Directions for this task | Could you retype every line below exactly, omitting the images?

The data |

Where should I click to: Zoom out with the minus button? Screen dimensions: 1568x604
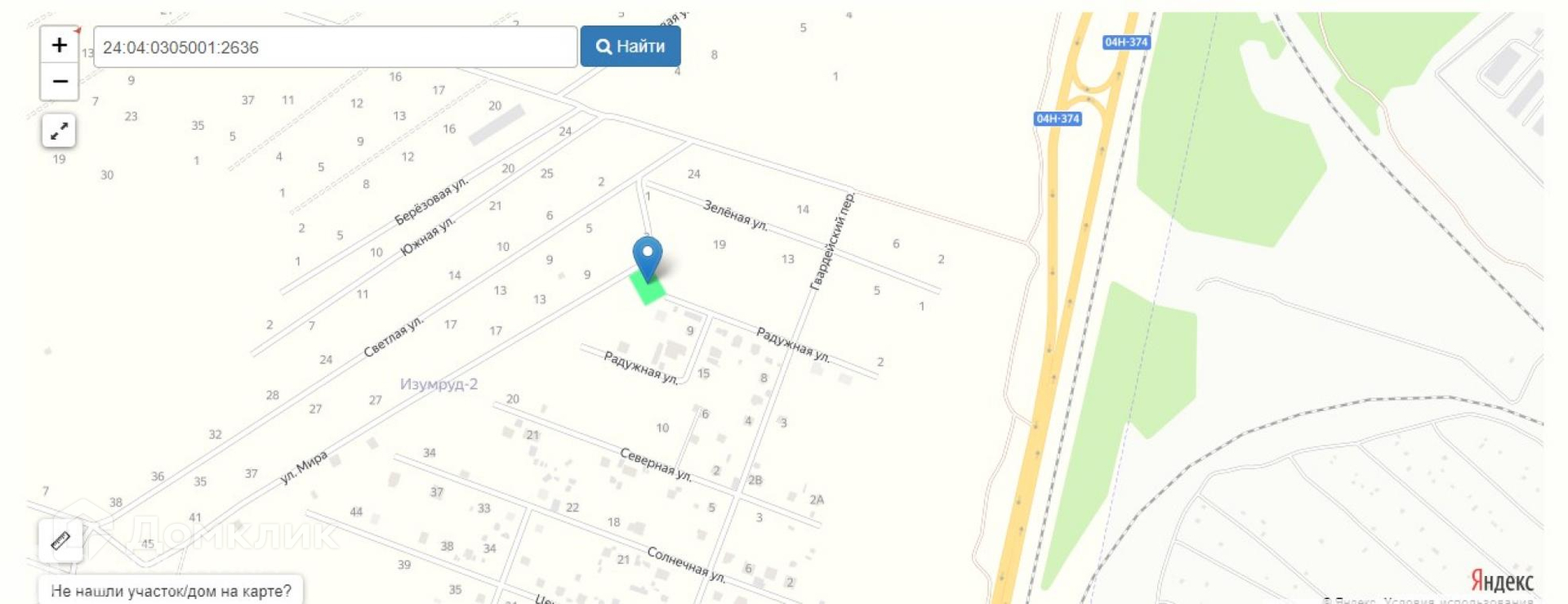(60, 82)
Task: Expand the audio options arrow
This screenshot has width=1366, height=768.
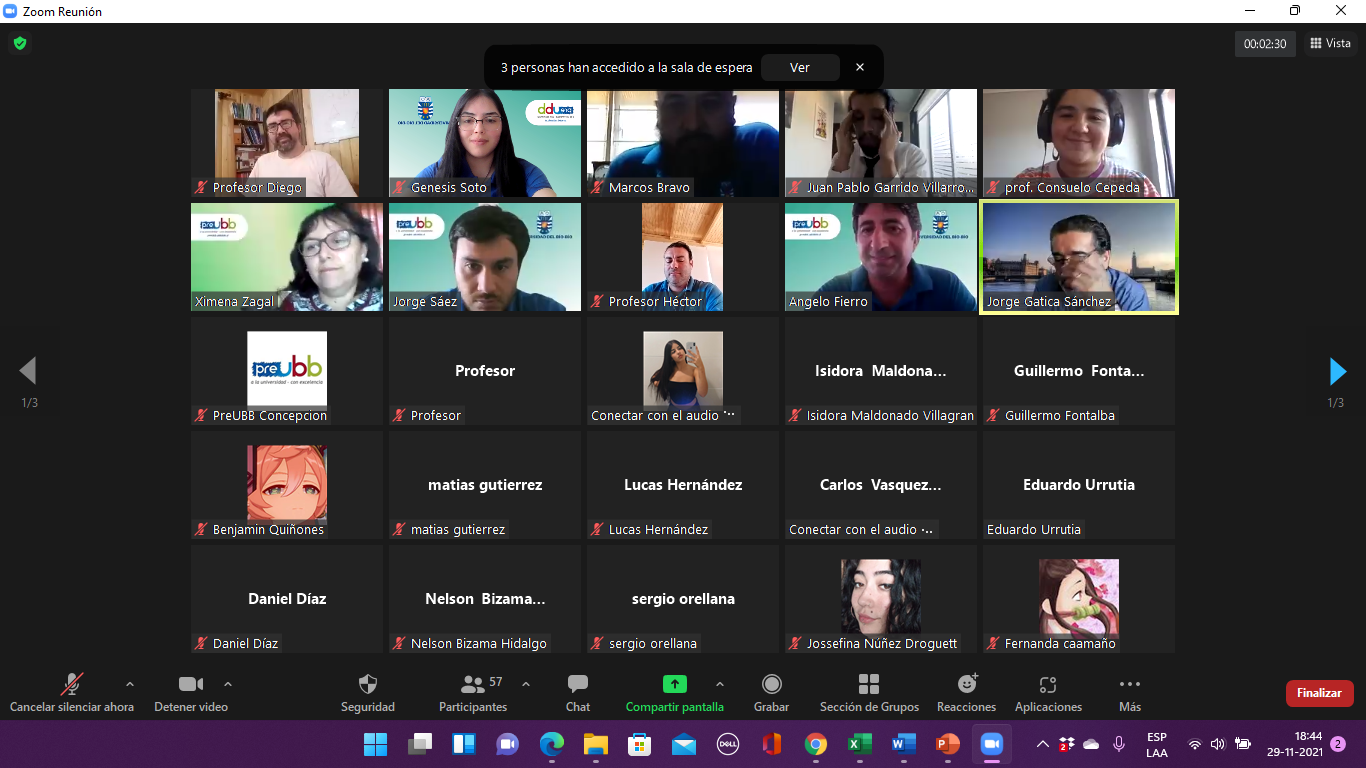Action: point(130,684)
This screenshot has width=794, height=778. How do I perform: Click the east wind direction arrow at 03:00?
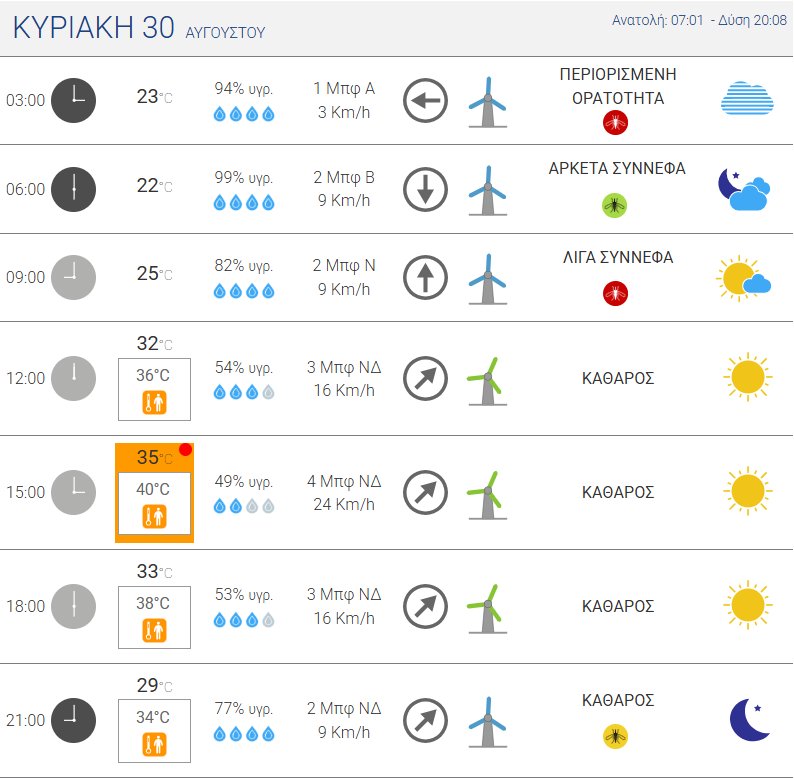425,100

Solved problem |
Where should I click to: Zoom out with the minus button? Screen dimensions: 1568x604
(60, 82)
Task: Expand the audio options arrow
This screenshot has width=1366, height=768.
Action: point(130,684)
This screenshot has width=794, height=778. How do I perform: Click the east wind direction arrow at 03:00?
425,100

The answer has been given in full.